Проверяя себя, я вспоминаю каждый прожитый час. В нем нет ничего такого, чего бы не было во мне сегодня. Жизнь, зато, безнадежно стареет. Мы идем вперед, но Земля, как говорил Пахомов, – шар, и он уходит из-под ног. Мы идем вверх, а жизнь – вбок, и чем больше зазор, тем чище и светлее становится душа, приближаясь к свежести скелета, пугавшего меня в Латгалии. Тогда я еще не знал, что мы носим его с собой и показываем всем, когда скалим зубы.

Юмор – это и есть memento mori. Он ставит точку там, где царило многоточие. Поскольку женщины живее мужчин, они обходятся без юмора и не понимают шуток. Я убедился в этом, рассказывая жене, как встретил с Пелевиным конец света.

Он начался с того, что мы договорились созвониться в полдень. Ровно в двенадцать я набрал номер, но вместо гудка услышал бой часов и дыхание: наши звонки встретились в эфире.

– Знаете, Пелевин, – обрадовал я его, – по расчетам богословов в этот год, день и час должен наступить конец света.

На другом конце установилась тяжелая тишина.

– Что это вы молчите?

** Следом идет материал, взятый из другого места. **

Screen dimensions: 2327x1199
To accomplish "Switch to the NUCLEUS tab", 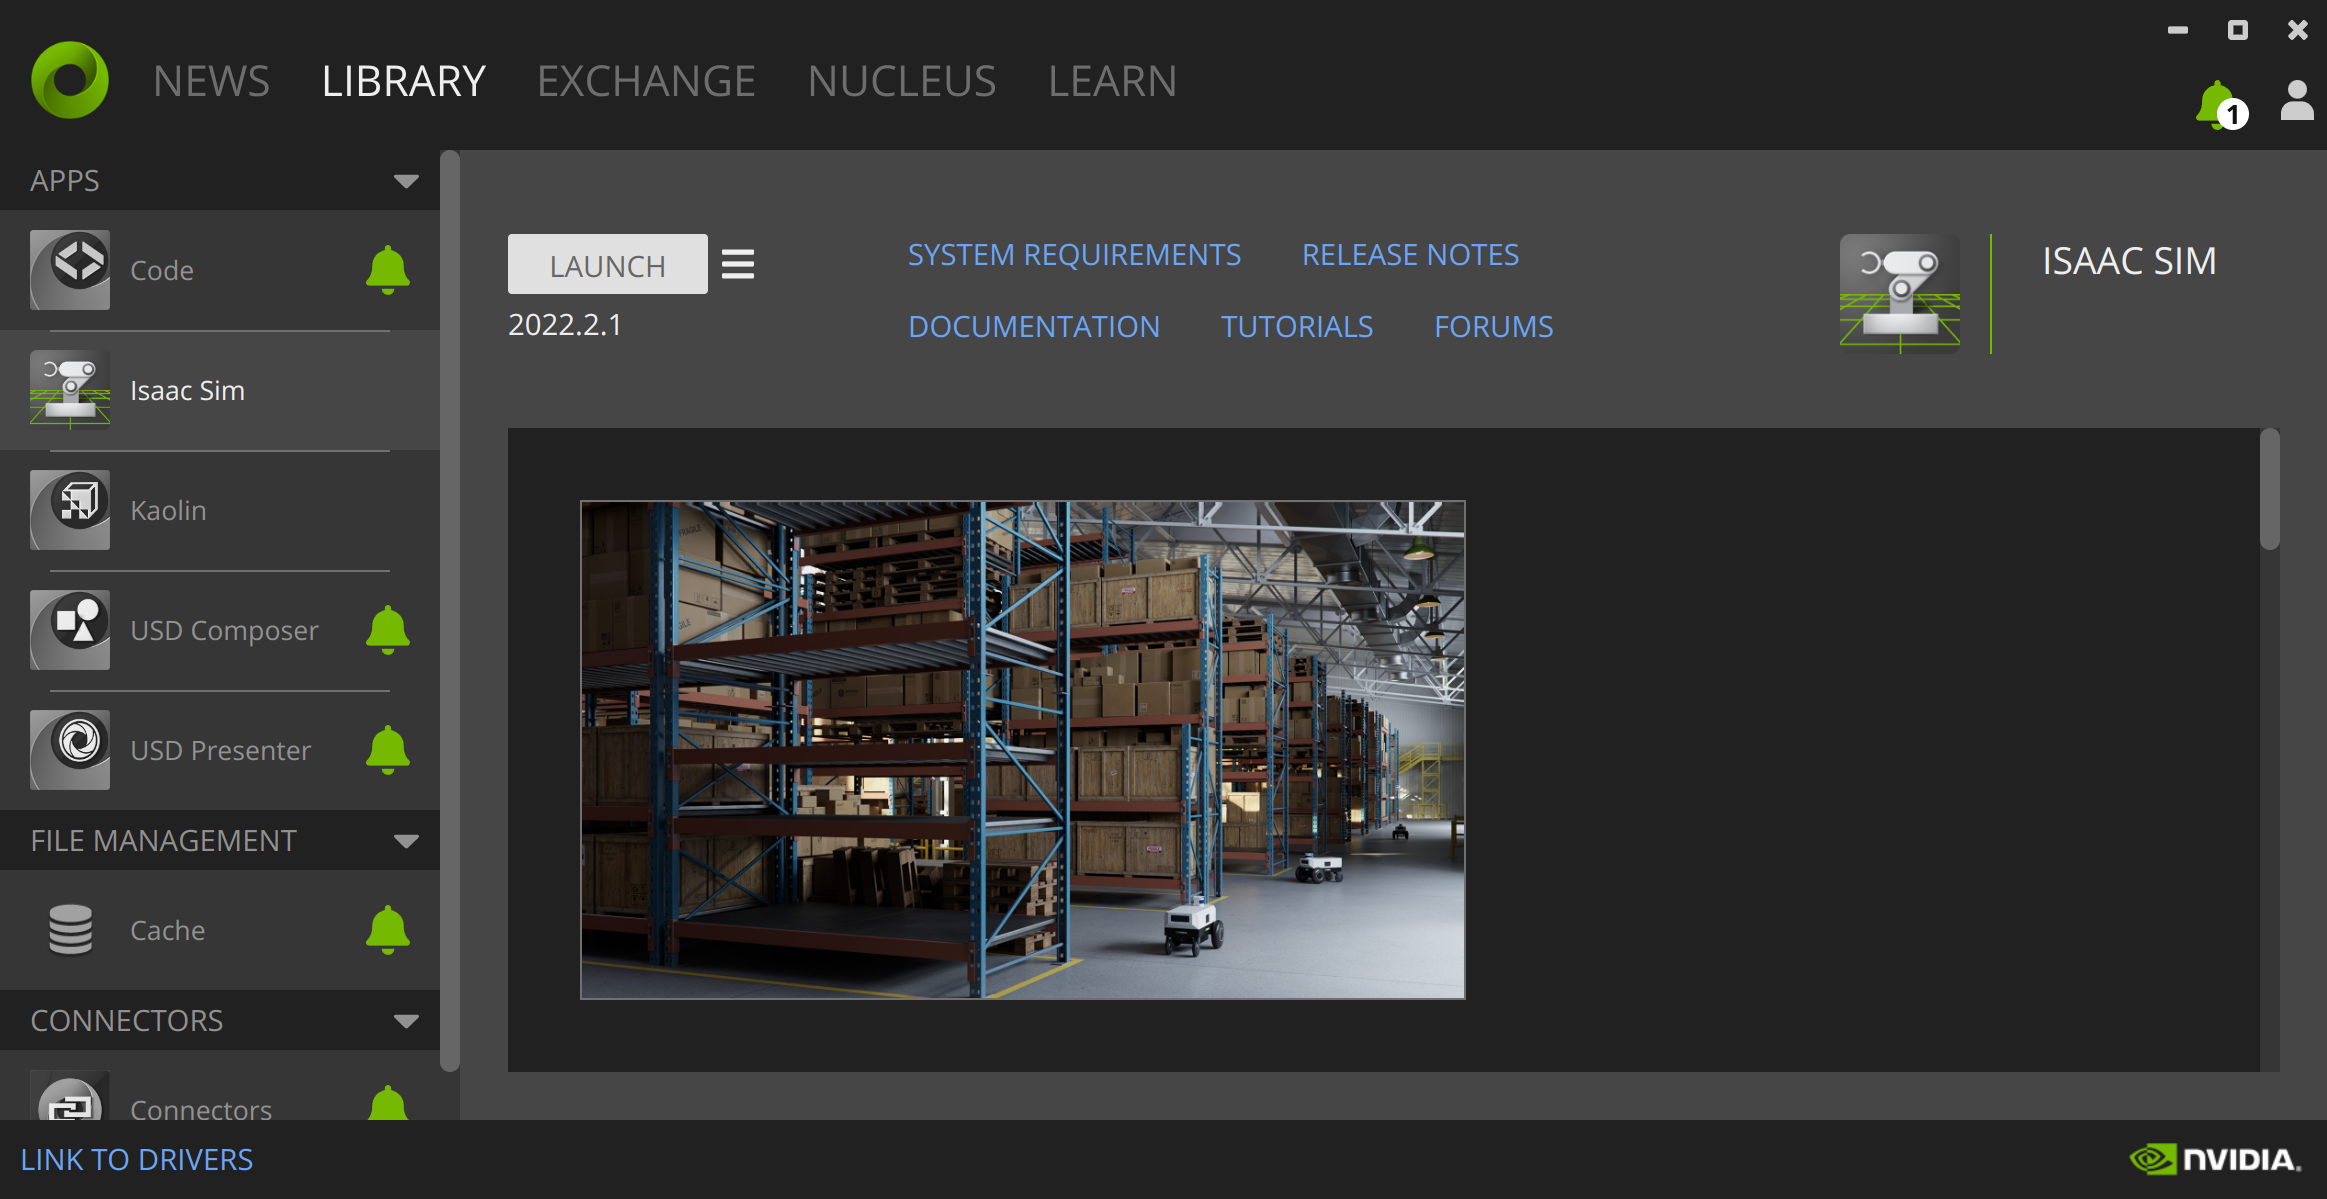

Проверяете?

– Угу, – ответил Пелевин, и мы отправились покупать алюминиевый перстень с надписью “Ом мани падме хум”.

Той же ночью Пелевин мне приснился в колпаке звездочета.

– Скажите что-нибудь умное, – попросил я его.

– Полугармония.

– Ага, – радостно затараторил я. – Гармония – учение об аккордах. Исключая друг друга, звуки превращаются в тишину, как становятся белым слившиеся цвета радуги. Значит, настоящая гармония – это тишина и молчание. Но полутишины быть не может. Выходит, полугармония – фикция.

– Ага, – сказал Пелевин, благожелательно щелкнув меня по лбу.

– Здорово! – сказала жена.

– Что – здорово? Как я рассуждаю?

– Нет, что Пелевин дал тебе по лбу. Чтоб не рассуждал.

– Но я не могу не рассуждать.

– А если про себя?

– Я же писатель.

– А-а, – вздохнула она, – тогда – плохо дело.

Дело и правда было плохо. Мы вступили в серый период жизни, и я, пытаясь узнать, что нас ждет, все чаще приходил к пруду, где живут два карпа. Один – белый, другой – алый, прямо – жар-рыба. Привыкнув к людям, они не испугались даже Пахомова, подплыв к нему за крошками. Но Пахомов не любит рыбу, он предпочитает мясо, особенно – паштет “Девушка с персиками”.